Feed Forward Neural Net

Steven Lasch | Aug 27, 2023 min read

In this article, we will walk through an example of a classification problem that is more complex. For this approach, we will be implementing a simple feed-forward neural network to determine the classes. I would recommend using an environment such as Google Colab that can run Jupyter Notebooks since all of the code in this article is written for that format.

Introduction

For clustering and classification purposes, we will be using the sklearn.datasets.make_circles() function. Adding that, we get:

import numpy as np
import matplotlib.pyplot as plt
from sklearn import datasets


X,Y = datasets.make_circles(n_samples=500,
                            random_state=1,
                            noise=.15,		# controls the spread of points
                            factor=.25)		# controls closeness of the circles

# plot x1 vs x2
plt.scatter(X[Y==0, 0], X[Y==0,1], color="blue")
plt.scatter(X[Y==1, 0], X[Y==1, 1], color="red")
plt.show()

Training a model to classify points based on this dataset must be done using a neural network. This is because we need multiple perceptrons working simultaneously for this model to produce accurate results.

What is a Perceptron?

At its most basic level, a perceptron is a type of artificial neuron that involves the classification of two or more variables. Its specific use case is linear classification, where the artificial neuron aims to find a function that best describes the decision boundary between two variables. If we are then given a data value the model has never seen before, it can therefore determine which class the data point belongs to.

Neural Network Visually

You have probably seen a graph representing a neural network before. The diagram below shows the flow of values from the input end to the output end.

We will have 2 inputs and a bias, a 4-node hidden layer using sigmoid activation function, and a single output: the probability that a given point is red.

But how can we standardize the outputs of our model to resemble a probability? Enter sigmoid. The reason we are using sigmoid as our activation function is because our model classifies new points based on a probability, which we will call \( \hat{y} \) (pronounced “y hat”). The output of the sigmoid function lies between 0 and 1. This is perfect for us since probabilities can only exist between those values.

The reason we are using 4 sigmoid functions is quite simple. Think of it this way: what we need to do is create a sort of perimeter around the data points. That will determine a threshold of sorts, where once a value has passed in either the \( x_1 \) or \( x_2 \) direction, a value becomes red.

Neural Network Programmatically

Below is the generic template form of a neural network.

import torch
import torch.nn as nn
from torch.nn import Linear


class Model(nn.Module):

    def __init__(self, input_size, H, output_size):
        super().__init__()

DATA SEGMENT:
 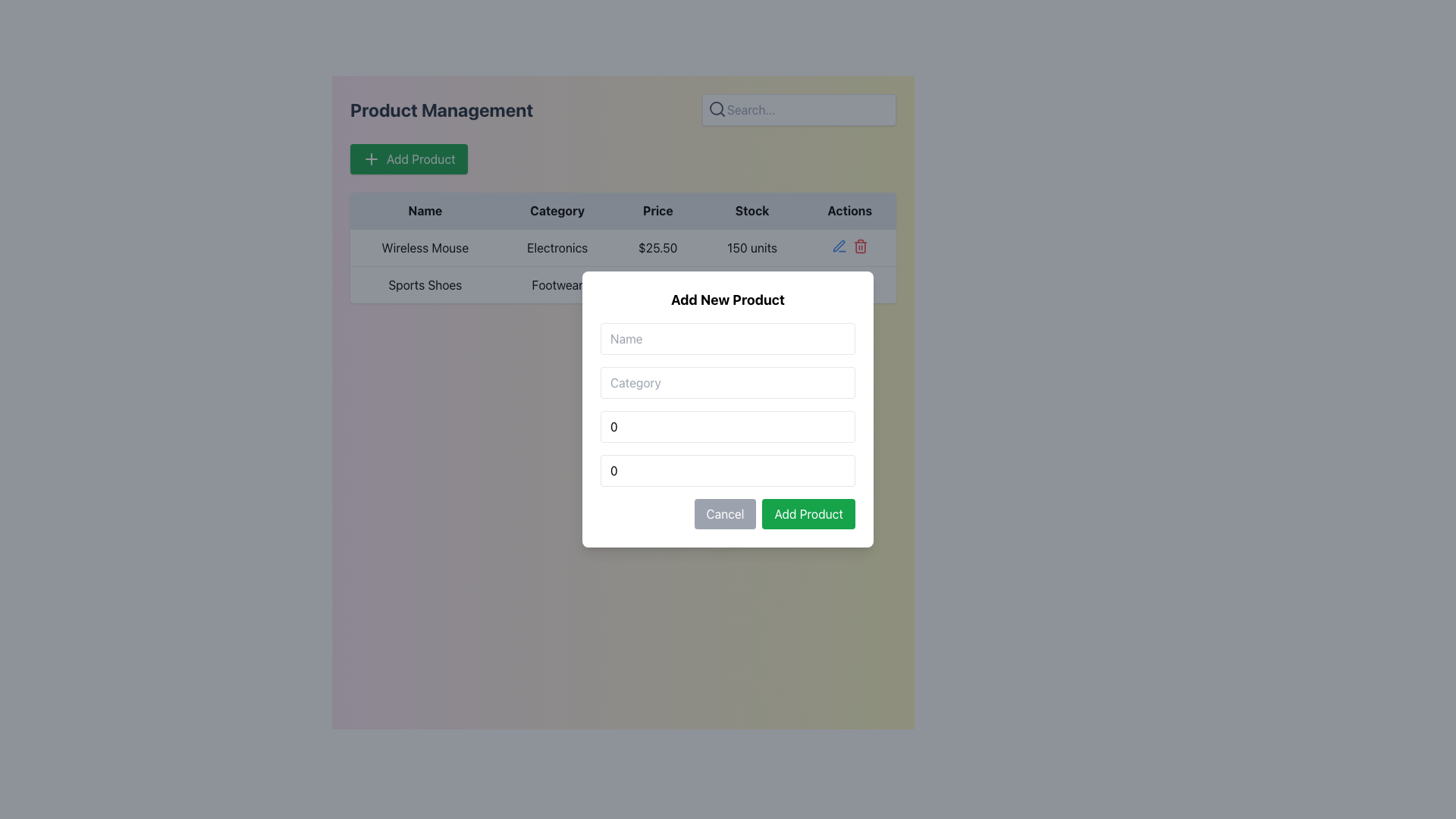 I want to click on the green 'Add Product' button with a white plus icon to observe visual feedback, so click(x=409, y=158).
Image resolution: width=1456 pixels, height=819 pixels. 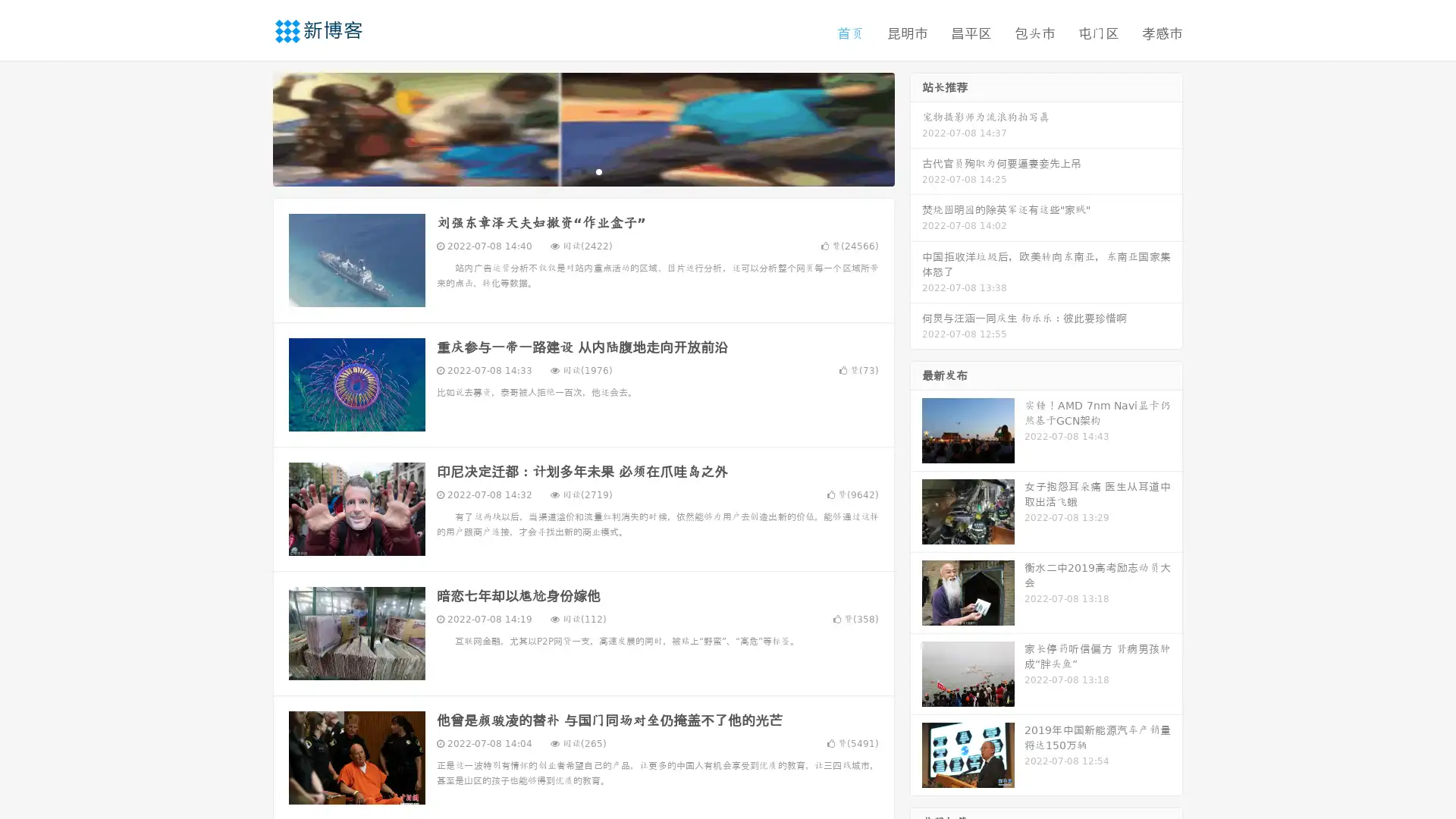 What do you see at coordinates (567, 171) in the screenshot?
I see `Go to slide 1` at bounding box center [567, 171].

INSTRUCTION A:
Answer these about the feed-forward network article:
(i) How many samples does the make_circles call generate?
(ii) How many nodes does the hidden layer have?
(iii) Between which two values does the output of the sigmoid function lie?
INSTRUCTION B:
Reproduce the part of the feed-forward network article starting with "What is a Perceptron?" and going on through "point is red.".

TASK RESULT A:
(i) 500
(ii) 4
(iii) 0 and 1

TASK RESULT B:
What is a Perceptron?

At its most basic level, a perceptron is a type of artificial neuron that involves the classification of two or more variables. Its specific use case is linear classification, where the artificial neuron aims to find a function that best describes the decision boundary between two variables. If we are then given a data value the model has never seen before, it can therefore determine which class the data point belongs to.

Neural Network Visually

You have probably seen a graph representing a neural network before. The diagram below shows the flow of values from the input end to the output end.

We will have 2 inputs and a bias, a 4-node hidden layer using sigmoid activation function, and a single output: the probability that a given point is red.